§ **Records shown**:
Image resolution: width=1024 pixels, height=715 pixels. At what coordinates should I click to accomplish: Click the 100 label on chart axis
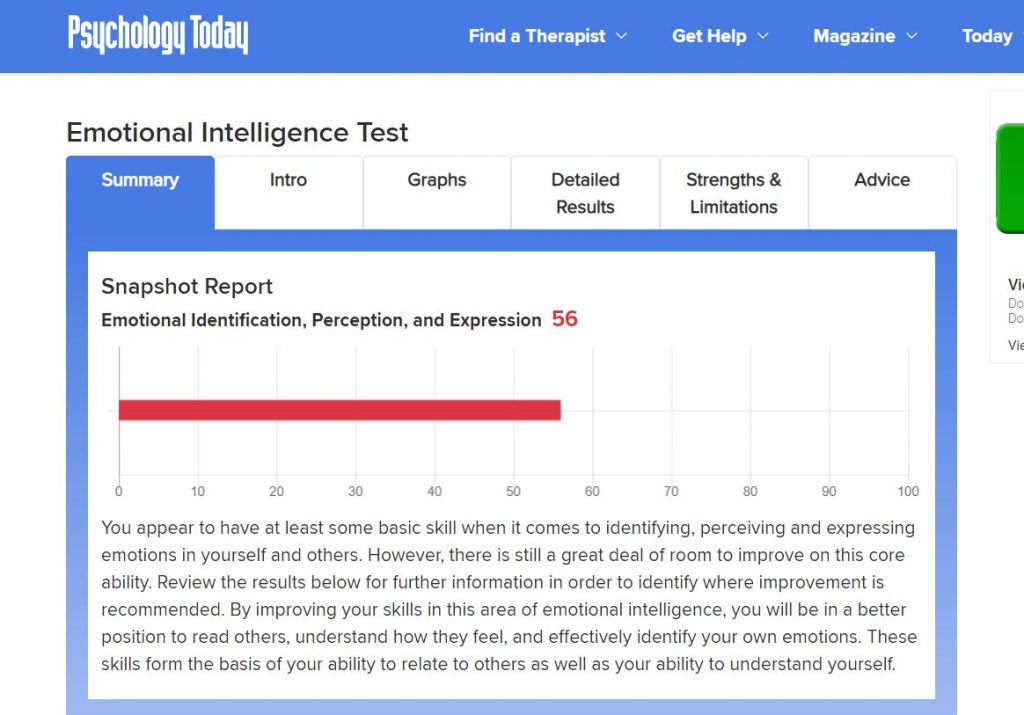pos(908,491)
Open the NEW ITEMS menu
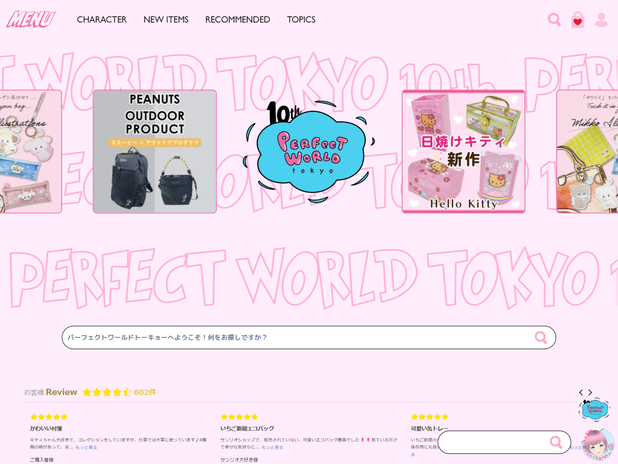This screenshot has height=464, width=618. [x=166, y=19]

==

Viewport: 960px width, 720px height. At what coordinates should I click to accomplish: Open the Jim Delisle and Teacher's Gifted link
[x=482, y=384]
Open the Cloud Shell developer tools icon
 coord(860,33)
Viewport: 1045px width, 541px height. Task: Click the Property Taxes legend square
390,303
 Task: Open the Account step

§ **Work item**:
Please copy the lines above from the line with "Open the Cloud Shell developer tools icon" up to and including the line with "Task: Open the Account step", exactly as written and with nothing else.

§ **Answer box**:
Open the Cloud Shell developer tools icon
 coord(860,33)
Viewport: 1045px width, 541px height. Task: Click the Property Taxes legend square
390,303
 Task: Open the Account step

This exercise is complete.